Pakistan on Thursday allowed 150 stranded Afghan trucks carrying goods for India to cross the Wagah Border, easing a weeks-long bottleneck, the Ministry of Foreign Affairs said in a statement.

The moves came nearly a week after Pakistan shut off its borders for any trade with India, including to or from a third country, in response to New Delhi’s measures following a deadly attack in occupied Kashmir. India, without proof, implied cross-border links, which Pakistan denied and instead sought a neutral probe.

A document shared by the foreign ministry today, a copy of which is available with Dawn.com, acknowledged a request made by the Afghan embassy in Islamabad on April 28 regarding containers stranded at different transit points in Pakistan.

“The ministry has the honour to inform that in view of the brotherly relations between Pakistan and Afghanistan, the government of Pakistan has decided to permit stranded Afghan trucks, carrying goods in transit to India, which entered Pakistan before April 25, 2025, to cross Wagah Border for delivering the goods.

“The list of 150 trucks provided by the esteemed embassy has been transmitted to the concerned authorities,” the foreign ministry said.

Details of other stranded trucks, if any, may also be tared at the earliest, it added.

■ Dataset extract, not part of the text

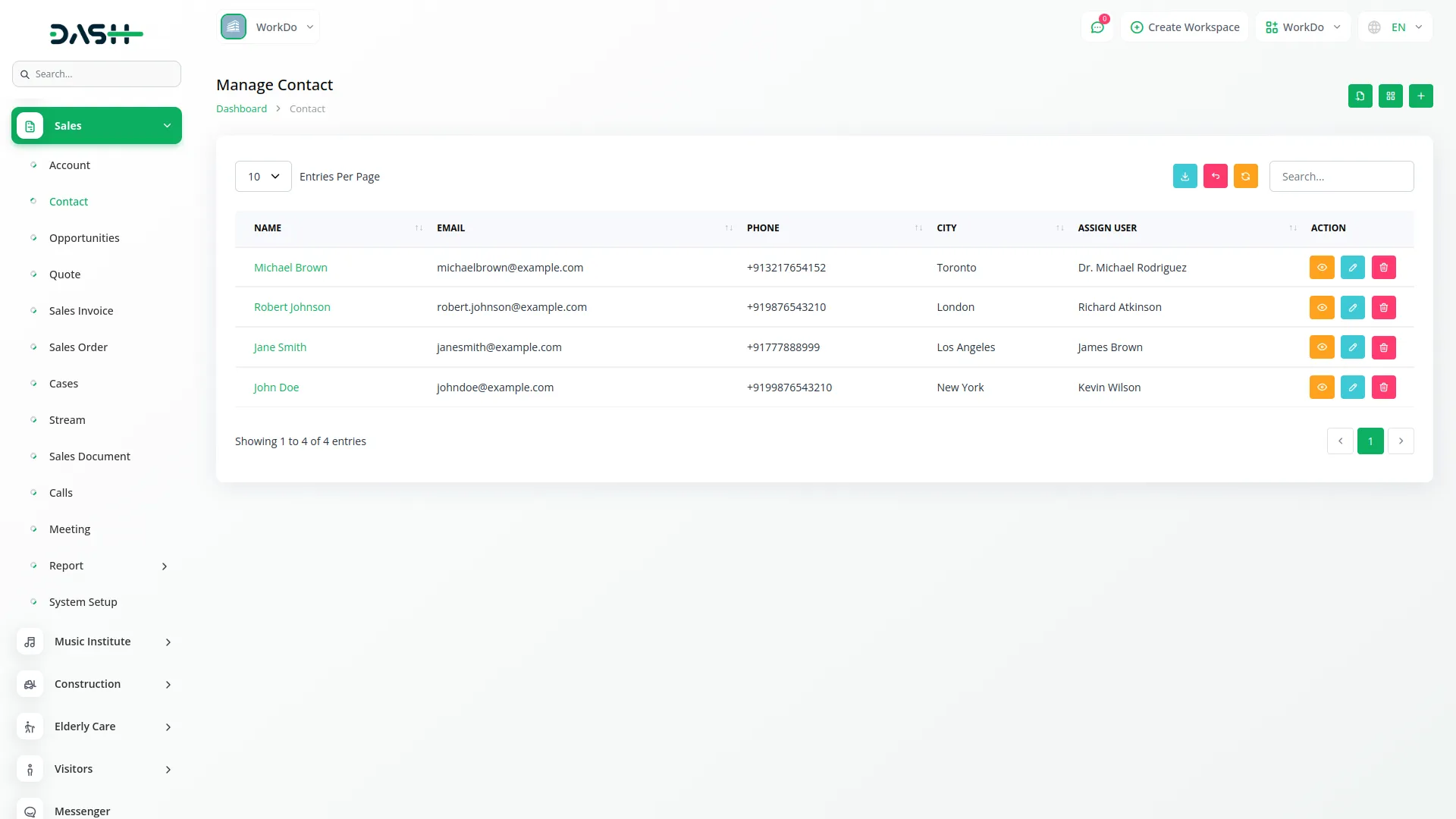Switch to grid view icon
Viewport: 1456px width, 819px height.
[x=1390, y=96]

Islamabad decided to halt trade with New Delhi — including to and from any third country via Pakistan — during the National Security Committee meeting on April 24.

Trade between the two countries had already been suspended since February 2019, when New Delhi imposed steep duties on Pakistani imports after the Pulwama attack, which killed 40 Indian soldiers in Indian-occupied Kashmir.

That August, after New Delhi stripped occupied Kashmir of its special status by revoking Article 370, Pakistan formally downgraded trade ties with India to the level of Israel, with which it has no commercial relations.